= Work item =
Print, without alteration, the lines that extend from the one holding "Select track marker 2 in Peak BLER" to the final line of the listing below.

= Input for this task =
□ □ □

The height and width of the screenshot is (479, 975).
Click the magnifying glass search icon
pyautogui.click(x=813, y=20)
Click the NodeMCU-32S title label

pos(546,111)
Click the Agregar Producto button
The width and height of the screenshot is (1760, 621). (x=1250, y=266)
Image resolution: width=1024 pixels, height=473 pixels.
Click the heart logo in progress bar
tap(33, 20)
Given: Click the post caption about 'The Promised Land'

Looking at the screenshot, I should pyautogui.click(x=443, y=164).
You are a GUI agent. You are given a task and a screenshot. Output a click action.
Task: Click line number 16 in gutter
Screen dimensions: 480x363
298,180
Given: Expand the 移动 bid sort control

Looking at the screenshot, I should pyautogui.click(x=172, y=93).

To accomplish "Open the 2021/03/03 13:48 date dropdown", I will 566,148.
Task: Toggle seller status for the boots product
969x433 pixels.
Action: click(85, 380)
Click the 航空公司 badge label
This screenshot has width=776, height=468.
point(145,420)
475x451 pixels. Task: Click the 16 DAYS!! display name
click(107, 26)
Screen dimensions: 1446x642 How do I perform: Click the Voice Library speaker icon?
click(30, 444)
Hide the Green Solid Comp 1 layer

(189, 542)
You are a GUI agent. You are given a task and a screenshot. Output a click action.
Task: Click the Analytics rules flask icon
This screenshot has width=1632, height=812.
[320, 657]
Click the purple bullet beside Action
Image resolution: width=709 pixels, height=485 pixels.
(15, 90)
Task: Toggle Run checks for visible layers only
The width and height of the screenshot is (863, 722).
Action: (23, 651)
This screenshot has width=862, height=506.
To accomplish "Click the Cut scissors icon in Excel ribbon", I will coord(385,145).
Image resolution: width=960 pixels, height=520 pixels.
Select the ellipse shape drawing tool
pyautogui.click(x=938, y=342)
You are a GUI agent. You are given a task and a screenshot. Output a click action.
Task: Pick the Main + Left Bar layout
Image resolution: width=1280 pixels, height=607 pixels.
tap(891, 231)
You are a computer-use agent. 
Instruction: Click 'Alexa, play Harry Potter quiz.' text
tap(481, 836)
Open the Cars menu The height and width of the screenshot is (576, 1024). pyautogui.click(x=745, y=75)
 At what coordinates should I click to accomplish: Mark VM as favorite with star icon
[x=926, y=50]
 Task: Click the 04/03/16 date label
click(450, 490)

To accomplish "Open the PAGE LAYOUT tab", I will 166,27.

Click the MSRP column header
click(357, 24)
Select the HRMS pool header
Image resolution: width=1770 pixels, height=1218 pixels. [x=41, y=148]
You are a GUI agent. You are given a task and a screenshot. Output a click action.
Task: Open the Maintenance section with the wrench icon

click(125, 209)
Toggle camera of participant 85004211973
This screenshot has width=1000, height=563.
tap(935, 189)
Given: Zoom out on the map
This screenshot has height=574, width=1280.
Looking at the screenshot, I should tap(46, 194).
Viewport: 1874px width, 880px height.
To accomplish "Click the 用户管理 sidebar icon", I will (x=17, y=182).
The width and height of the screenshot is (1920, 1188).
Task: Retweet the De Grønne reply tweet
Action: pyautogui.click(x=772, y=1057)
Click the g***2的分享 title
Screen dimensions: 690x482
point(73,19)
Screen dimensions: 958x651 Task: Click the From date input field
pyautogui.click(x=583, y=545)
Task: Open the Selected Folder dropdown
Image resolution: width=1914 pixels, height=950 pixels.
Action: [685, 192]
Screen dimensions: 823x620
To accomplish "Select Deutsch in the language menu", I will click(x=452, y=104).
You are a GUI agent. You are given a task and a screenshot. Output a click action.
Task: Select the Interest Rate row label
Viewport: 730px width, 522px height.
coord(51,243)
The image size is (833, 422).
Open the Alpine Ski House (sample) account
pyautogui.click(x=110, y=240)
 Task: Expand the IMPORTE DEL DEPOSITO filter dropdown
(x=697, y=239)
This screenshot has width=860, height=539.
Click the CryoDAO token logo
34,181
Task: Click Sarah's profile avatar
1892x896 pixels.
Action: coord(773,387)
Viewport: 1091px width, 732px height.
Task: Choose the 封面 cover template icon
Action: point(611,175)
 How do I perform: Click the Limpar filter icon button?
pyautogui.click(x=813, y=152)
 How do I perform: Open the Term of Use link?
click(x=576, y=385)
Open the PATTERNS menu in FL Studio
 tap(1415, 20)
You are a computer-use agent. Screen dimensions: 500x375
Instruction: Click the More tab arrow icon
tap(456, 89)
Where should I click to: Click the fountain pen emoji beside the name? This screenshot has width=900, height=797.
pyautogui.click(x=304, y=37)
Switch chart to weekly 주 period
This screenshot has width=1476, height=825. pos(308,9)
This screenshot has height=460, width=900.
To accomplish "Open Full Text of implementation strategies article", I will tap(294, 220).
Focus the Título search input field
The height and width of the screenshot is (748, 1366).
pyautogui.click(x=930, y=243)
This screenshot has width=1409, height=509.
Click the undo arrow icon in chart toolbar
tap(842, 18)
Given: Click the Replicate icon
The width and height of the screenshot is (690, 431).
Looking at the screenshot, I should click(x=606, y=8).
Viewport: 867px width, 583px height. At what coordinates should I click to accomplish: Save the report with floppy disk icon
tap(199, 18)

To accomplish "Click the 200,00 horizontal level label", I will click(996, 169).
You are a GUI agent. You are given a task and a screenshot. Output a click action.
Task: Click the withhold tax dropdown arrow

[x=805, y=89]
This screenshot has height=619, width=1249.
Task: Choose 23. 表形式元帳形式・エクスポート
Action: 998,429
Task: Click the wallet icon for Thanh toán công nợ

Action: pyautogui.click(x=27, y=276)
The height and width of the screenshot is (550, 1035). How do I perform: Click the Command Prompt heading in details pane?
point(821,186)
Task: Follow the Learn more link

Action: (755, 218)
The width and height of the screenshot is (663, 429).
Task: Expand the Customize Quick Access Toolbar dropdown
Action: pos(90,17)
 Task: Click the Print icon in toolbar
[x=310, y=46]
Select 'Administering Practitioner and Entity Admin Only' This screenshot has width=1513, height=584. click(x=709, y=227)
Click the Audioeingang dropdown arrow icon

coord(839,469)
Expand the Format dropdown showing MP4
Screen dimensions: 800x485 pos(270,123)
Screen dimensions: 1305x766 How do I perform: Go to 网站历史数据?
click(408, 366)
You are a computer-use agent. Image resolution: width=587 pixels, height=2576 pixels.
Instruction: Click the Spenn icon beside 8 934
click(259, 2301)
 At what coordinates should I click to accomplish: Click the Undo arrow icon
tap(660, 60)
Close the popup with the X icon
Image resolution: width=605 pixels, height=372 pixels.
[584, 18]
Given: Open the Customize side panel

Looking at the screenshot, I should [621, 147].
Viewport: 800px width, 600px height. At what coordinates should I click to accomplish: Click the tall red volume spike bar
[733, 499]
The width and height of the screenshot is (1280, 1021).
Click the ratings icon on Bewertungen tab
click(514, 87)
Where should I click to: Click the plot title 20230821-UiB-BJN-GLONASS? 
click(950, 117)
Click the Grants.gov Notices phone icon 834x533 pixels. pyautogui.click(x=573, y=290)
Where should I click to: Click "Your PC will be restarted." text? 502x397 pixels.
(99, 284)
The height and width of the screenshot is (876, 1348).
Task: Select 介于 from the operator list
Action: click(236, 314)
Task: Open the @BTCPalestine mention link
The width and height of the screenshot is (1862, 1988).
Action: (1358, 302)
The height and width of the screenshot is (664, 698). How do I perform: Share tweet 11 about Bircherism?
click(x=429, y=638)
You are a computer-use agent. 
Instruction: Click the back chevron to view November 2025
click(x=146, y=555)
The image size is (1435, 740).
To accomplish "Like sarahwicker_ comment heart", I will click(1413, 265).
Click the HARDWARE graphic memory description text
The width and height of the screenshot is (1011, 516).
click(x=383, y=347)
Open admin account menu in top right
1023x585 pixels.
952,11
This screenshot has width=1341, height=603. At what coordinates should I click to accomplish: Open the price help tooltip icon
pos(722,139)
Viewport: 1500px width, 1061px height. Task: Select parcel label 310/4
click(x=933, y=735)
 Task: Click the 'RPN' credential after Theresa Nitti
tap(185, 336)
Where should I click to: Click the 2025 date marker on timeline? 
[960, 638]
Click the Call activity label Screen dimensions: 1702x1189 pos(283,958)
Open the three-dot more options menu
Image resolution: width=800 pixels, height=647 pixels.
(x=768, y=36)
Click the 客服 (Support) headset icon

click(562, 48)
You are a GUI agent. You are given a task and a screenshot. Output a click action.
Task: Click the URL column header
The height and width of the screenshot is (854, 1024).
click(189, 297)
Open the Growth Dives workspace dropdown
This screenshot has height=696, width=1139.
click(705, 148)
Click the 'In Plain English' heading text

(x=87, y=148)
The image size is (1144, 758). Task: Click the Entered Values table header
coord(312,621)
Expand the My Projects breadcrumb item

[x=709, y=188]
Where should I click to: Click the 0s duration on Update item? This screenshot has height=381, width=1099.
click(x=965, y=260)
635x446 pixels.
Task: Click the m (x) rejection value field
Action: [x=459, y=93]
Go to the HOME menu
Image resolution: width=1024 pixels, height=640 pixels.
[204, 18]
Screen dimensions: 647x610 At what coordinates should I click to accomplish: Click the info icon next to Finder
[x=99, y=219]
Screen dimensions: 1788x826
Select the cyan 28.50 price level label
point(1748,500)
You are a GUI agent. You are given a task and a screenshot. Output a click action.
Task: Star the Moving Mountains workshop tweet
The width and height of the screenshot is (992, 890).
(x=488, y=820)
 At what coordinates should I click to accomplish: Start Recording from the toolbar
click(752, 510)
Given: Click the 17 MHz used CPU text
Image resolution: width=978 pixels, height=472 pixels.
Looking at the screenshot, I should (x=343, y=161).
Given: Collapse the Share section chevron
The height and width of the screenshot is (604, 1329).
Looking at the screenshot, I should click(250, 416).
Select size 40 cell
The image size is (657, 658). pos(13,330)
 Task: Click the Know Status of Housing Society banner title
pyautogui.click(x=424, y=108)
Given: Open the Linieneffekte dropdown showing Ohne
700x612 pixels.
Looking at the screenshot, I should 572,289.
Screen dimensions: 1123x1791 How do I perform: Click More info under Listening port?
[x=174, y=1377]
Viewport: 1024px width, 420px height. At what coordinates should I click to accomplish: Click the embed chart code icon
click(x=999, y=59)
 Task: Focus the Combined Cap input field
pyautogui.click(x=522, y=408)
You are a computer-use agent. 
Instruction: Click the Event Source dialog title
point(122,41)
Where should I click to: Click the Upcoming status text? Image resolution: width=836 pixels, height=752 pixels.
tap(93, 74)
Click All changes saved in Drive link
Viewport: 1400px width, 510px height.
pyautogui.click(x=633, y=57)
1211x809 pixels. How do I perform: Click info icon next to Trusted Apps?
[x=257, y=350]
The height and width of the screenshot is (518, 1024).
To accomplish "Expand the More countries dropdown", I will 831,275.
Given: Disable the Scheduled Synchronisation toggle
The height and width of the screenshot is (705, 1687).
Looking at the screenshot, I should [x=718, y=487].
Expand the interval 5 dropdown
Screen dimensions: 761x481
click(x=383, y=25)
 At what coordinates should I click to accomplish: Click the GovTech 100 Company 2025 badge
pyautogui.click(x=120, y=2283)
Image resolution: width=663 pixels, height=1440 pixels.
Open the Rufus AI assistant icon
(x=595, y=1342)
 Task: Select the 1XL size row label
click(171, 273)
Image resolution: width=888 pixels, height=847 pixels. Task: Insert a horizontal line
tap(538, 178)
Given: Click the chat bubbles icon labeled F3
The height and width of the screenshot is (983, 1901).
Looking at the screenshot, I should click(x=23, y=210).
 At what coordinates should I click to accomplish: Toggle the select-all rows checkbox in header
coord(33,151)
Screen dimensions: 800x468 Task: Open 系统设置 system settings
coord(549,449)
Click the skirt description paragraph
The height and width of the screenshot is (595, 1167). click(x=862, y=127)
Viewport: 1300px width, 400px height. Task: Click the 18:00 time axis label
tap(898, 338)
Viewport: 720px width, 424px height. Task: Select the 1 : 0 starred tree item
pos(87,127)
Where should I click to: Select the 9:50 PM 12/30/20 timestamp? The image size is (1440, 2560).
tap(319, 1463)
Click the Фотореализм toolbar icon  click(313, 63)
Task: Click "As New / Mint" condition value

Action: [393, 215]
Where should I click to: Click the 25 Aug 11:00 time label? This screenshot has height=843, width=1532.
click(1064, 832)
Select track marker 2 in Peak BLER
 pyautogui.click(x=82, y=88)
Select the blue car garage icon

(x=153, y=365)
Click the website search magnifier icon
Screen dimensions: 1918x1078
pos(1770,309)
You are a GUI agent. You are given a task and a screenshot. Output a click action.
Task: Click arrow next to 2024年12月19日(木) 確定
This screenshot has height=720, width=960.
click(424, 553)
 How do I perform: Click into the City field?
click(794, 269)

□ □ □

= Output below =
Select track marker 2 in Peak BLER
 pyautogui.click(x=82, y=88)
Select the blue car garage icon

(x=153, y=365)
Click the website search magnifier icon
Screen dimensions: 1918x1078
pos(1770,309)
You are a GUI agent. You are given a task and a screenshot. Output a click action.
Task: Click arrow next to 2024年12月19日(木) 確定
This screenshot has height=720, width=960.
click(424, 553)
 How do I perform: Click into the City field?
click(794, 269)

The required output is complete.